[Data extract — start]

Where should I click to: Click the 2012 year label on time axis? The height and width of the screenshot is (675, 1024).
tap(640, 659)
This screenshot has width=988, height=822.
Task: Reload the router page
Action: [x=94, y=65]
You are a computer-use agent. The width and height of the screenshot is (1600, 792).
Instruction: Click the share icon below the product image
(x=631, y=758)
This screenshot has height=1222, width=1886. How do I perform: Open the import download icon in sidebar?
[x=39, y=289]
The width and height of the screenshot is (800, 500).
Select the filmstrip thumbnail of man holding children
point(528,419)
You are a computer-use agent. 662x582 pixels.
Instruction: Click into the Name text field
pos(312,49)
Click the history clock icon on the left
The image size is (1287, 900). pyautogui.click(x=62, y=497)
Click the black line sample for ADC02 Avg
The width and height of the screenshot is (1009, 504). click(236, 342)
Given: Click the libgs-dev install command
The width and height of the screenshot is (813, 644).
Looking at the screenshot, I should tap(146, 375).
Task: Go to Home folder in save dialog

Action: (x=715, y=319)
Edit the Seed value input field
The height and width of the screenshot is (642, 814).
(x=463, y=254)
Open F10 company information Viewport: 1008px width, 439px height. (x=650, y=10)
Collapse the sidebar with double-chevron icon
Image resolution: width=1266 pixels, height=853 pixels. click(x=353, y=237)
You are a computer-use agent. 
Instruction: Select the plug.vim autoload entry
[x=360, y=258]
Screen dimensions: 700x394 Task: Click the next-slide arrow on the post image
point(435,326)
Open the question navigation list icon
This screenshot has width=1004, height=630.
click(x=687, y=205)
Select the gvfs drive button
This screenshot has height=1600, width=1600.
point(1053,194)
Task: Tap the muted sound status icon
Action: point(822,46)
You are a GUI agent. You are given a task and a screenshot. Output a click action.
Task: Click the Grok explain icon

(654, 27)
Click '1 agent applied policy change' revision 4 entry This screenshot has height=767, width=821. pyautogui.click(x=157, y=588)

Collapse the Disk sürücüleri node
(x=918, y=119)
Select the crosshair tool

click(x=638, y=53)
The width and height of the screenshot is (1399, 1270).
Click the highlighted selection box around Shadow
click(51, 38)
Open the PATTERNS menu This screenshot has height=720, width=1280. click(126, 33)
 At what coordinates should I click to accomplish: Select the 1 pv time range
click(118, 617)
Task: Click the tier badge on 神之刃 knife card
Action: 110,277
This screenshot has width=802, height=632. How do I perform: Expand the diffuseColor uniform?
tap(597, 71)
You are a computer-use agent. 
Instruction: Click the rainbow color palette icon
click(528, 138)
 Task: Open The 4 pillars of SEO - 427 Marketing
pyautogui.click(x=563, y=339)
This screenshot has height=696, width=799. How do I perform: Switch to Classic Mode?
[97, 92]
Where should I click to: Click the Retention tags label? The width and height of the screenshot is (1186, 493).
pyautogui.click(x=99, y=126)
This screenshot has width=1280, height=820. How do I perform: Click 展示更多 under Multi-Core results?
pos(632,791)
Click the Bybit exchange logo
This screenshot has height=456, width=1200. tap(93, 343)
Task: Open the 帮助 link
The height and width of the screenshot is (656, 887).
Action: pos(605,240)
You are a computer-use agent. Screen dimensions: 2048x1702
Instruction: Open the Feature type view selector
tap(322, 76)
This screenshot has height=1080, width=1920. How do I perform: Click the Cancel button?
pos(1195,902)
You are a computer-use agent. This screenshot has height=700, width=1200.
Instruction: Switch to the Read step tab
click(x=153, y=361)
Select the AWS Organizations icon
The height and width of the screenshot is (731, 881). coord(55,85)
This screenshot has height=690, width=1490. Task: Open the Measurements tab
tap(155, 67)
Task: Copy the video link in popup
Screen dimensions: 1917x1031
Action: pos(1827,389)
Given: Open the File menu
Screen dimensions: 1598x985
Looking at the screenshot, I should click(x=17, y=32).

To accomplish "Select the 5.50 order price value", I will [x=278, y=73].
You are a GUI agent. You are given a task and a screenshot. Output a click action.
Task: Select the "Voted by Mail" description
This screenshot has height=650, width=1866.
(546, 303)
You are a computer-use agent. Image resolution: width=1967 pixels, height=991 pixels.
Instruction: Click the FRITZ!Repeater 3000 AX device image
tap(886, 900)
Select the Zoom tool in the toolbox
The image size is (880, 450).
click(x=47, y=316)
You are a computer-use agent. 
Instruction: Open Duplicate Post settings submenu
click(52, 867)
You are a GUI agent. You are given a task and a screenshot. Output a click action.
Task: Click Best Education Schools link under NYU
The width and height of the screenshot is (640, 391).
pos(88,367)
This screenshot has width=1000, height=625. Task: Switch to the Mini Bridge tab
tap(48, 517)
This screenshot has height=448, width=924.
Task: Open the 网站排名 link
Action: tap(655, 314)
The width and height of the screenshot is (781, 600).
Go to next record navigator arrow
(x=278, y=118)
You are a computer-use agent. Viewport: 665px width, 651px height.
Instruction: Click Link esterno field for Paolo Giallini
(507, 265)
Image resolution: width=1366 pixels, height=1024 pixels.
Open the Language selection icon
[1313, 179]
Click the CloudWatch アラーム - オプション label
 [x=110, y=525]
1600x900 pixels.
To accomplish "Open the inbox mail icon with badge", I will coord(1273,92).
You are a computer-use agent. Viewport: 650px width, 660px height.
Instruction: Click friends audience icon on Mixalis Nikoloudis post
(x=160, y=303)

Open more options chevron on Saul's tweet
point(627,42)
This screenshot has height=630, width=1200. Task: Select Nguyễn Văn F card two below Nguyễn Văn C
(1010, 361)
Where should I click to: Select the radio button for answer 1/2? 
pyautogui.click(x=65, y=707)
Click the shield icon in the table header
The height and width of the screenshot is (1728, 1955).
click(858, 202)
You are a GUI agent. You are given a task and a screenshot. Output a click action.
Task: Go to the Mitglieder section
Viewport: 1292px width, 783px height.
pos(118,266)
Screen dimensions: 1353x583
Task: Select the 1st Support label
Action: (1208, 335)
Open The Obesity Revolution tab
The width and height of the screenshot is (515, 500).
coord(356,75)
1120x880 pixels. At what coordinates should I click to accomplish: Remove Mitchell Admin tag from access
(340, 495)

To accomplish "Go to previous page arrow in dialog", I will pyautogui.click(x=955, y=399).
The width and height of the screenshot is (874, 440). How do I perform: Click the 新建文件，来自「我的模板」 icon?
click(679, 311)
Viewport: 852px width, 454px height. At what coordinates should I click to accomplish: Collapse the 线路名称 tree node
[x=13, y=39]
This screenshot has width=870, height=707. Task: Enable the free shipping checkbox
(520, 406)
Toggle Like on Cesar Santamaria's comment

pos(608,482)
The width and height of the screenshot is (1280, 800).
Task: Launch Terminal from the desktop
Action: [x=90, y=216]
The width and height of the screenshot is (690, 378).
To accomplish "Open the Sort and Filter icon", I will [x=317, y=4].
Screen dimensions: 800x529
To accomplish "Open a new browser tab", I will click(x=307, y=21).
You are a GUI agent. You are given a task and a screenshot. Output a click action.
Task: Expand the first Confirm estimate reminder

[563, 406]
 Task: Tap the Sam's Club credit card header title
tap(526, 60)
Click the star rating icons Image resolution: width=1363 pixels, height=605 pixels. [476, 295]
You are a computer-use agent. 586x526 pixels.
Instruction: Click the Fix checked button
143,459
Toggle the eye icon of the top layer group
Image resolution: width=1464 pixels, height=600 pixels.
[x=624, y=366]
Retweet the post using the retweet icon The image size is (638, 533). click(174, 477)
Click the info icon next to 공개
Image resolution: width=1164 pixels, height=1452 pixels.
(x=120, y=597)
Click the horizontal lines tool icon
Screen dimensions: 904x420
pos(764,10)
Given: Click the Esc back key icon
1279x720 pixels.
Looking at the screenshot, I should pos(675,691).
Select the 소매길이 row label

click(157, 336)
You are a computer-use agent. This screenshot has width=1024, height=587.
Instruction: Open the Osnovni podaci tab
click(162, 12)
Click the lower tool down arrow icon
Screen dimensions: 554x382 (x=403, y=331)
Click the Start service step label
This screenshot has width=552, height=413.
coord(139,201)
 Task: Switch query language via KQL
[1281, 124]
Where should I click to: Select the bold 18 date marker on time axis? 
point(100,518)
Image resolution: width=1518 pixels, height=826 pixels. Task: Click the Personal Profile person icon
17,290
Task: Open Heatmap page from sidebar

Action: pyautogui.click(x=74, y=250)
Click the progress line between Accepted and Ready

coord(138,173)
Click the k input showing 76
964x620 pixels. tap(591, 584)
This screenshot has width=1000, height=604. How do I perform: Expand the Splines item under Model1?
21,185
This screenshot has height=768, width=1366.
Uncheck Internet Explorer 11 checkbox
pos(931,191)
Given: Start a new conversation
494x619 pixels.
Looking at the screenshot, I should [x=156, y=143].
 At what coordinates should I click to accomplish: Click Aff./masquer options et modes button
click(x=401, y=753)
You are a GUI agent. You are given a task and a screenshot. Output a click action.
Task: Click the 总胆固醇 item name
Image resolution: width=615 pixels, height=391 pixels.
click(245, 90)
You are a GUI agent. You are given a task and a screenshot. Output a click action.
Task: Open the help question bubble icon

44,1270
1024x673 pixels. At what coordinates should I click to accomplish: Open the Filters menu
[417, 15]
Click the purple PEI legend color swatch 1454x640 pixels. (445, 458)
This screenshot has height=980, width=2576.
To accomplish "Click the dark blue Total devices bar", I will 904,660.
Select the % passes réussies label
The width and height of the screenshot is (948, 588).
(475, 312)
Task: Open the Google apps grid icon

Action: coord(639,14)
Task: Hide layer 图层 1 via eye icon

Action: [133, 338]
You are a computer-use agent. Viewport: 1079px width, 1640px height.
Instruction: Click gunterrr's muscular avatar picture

[Data extract — finish]

The lines above that include "will" should each be listed.

To accomplish "Select the 5.50 order price value", I will [x=278, y=73].
To accomplish "Open the inbox mail icon with badge", I will coord(1273,92).
To accomplish "Go to previous page arrow in dialog", I will pyautogui.click(x=955, y=399).
To accomplish "Open the Sort and Filter icon", I will [x=317, y=4].
To accomplish "Open a new browser tab", I will click(x=307, y=21).
To accomplish "Click the dark blue Total devices bar", I will 904,660.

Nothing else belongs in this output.